RECORDS FOR THIS EXERCISE START

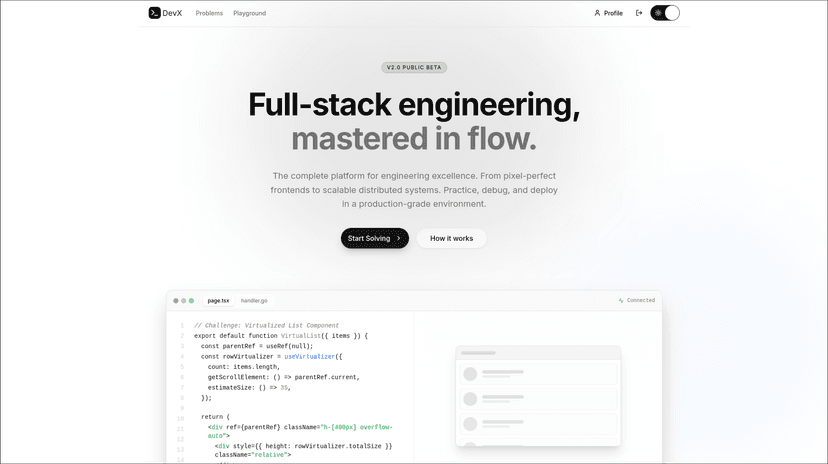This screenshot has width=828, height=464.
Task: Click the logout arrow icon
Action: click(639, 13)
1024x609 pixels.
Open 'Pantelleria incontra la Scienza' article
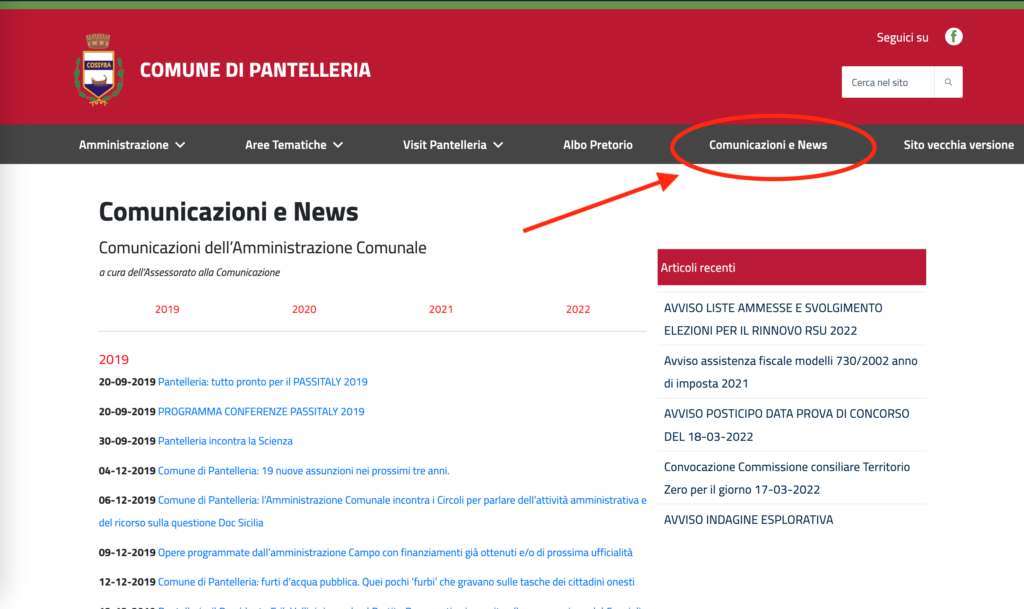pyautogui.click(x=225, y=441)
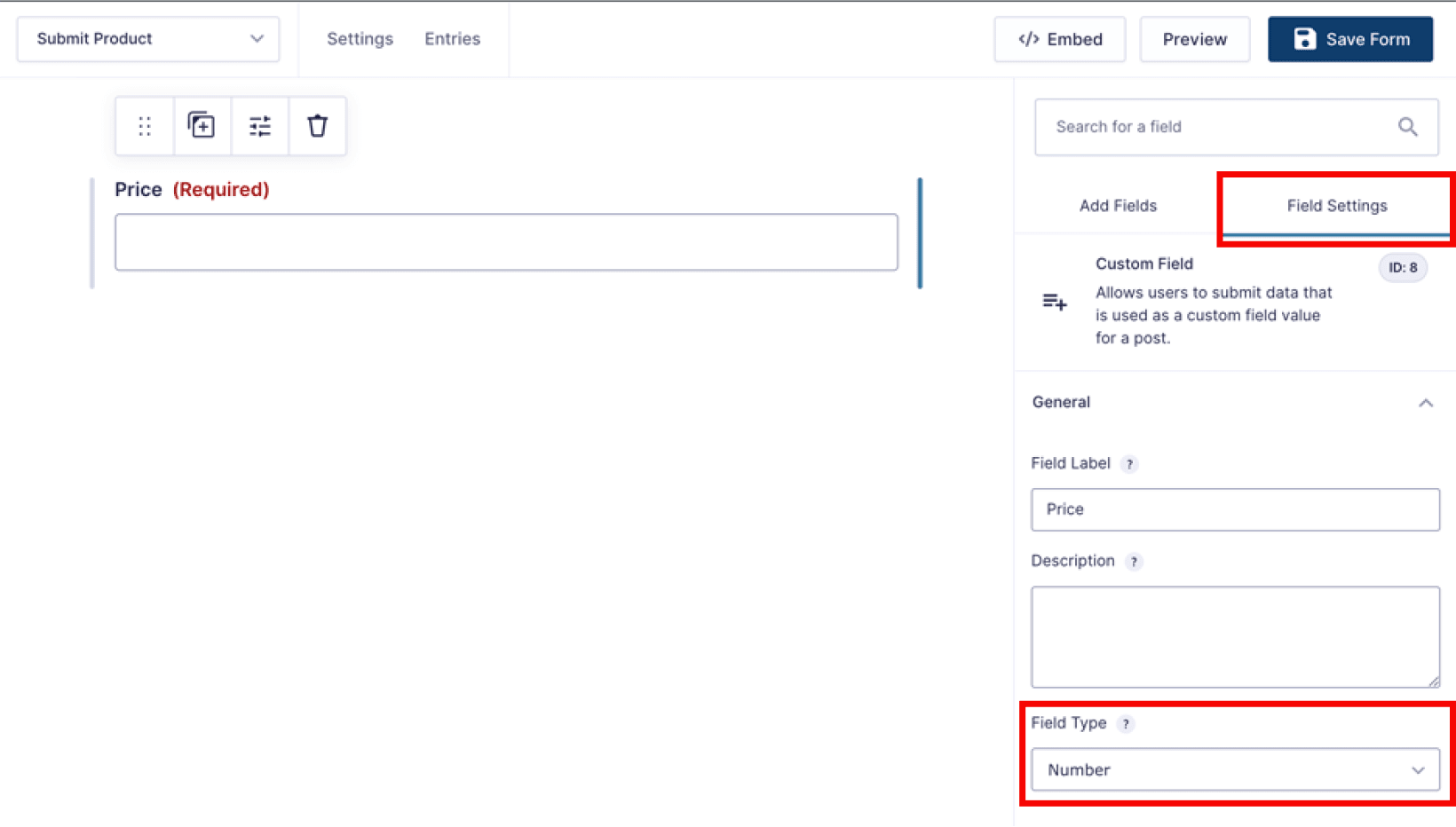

RECORDS FOR THIS EXERCISE END

## TASK ITEM
Leave out every picture and copy verbatim the lines running from the line containing "1024x609 pixels." through the final line of the data.

## EXPECTED OUTPUT
1024x609 pixels.
Open 'Pantelleria incontra la Scienza' article
pyautogui.click(x=225, y=441)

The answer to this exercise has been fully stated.